Football Being Kicked
Wednesday, 10 June 2015 By Grahame Anderson

Consider this scenario: a football club fields an ineligible1 or suspended player in a match. That club wins the match. The player’s ineligibility or suspension is then discovered and the offending club is subjected to a form of disciplinary process and is penalised.

The innocent, losing club has no points from a match in which the opposition fielded a player who should not have been on the pitch in the first place. Should the match be replayed?

This situation plays out virtually every season.2 Ultimately, each case is fact-specific and the answer depends upon the particular competition rules applicable to the match played.

In practice this means that, while fielding an ineligible or suspended player in one competition may lead to a replay, in others it will not. This article will describe the approaches taken in FIFA, UEFA and The FA’s competitions, and then set out general guidance about when, and in what circumstances, a replay probably will and will not be ordered.

FIFA and UEFA competitions: no right to a replay

With only three minutes left to play in this season’s Champions’ League’s third qualifying round, second-leg match between Celtic and Legia Warsaw, Legia substituted Bartosz Berezynski onto the field with Legia ahead 2-0 on the night and 6-1 on aggregate. That is how the match finished.

It was then discovered that Berezynski, who was due to serve a three match European club football suspension carried over from the previous season (having been sent off for violent conduct in a Europa League game against Apallon), had not been registered for Legia’s two previous Champions’ League qualification matches against St. Patrick’s Athletic and the first-leg against Celtic. Since he had not been registered for those games, he had not been eligible to play in them. Accordingly, his suspension had not been served and despite missing those games in any event (the team believing – correctly – that they could not select him because of the ban), he remained suspended for the second-leg against Celtic.

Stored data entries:
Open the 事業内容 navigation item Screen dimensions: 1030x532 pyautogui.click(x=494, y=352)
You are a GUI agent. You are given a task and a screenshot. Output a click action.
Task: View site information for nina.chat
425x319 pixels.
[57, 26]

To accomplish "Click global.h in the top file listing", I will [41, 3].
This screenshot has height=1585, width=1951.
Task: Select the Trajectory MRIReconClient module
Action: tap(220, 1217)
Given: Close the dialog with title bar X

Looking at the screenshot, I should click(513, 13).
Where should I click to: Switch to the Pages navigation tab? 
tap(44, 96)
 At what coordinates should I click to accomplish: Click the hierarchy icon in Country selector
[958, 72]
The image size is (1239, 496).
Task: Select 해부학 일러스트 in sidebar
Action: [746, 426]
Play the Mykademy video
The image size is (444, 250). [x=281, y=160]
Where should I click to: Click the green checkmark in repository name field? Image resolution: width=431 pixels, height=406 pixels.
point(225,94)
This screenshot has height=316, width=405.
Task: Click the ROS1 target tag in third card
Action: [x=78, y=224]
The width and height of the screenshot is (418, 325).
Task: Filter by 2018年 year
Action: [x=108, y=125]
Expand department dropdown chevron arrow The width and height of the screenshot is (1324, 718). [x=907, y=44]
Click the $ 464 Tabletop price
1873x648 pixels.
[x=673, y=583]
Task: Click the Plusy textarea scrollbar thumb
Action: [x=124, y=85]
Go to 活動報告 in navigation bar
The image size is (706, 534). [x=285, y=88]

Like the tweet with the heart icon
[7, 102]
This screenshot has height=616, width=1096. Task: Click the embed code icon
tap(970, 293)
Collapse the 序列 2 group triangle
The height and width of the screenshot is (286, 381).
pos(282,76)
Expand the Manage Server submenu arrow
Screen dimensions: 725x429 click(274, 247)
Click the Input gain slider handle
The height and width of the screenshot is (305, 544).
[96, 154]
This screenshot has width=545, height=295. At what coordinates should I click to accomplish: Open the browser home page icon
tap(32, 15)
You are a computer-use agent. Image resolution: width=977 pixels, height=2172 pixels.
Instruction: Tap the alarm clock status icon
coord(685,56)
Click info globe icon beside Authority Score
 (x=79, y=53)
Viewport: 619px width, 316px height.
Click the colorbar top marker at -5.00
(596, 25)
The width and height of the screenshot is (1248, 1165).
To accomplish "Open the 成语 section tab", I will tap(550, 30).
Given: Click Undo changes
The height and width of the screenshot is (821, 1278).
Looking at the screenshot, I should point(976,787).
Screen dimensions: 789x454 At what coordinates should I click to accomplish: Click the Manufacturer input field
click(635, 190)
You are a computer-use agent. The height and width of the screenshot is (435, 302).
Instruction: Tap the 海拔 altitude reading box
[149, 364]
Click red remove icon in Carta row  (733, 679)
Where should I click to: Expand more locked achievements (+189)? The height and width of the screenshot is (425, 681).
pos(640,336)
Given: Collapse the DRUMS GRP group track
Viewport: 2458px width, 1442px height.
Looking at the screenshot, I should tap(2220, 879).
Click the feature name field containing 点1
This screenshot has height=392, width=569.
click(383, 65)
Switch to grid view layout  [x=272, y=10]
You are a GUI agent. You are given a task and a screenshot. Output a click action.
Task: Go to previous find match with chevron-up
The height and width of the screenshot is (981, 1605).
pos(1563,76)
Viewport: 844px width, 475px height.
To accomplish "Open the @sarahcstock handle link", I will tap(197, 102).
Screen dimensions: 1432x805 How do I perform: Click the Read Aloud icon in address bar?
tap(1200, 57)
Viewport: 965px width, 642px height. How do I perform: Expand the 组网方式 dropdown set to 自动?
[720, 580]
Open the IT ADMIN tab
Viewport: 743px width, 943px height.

§ **OBJECTIVE**:
Reproduce verbatim the passage of the football article starting with "FIFA and UEFA" and going on through "the match finished.".

§ **PROBLEM SOLUTION**:
FIFA and UEFA competitions: no right to a replay

With only three minutes left to play in this season’s Champions’ League’s third qualifying round, second-leg match between Celtic and Legia Warsaw, Legia substituted Bartosz Berezynski onto the field with Legia ahead 2-0 on the night and 6-1 on aggregate. That is how the match finished.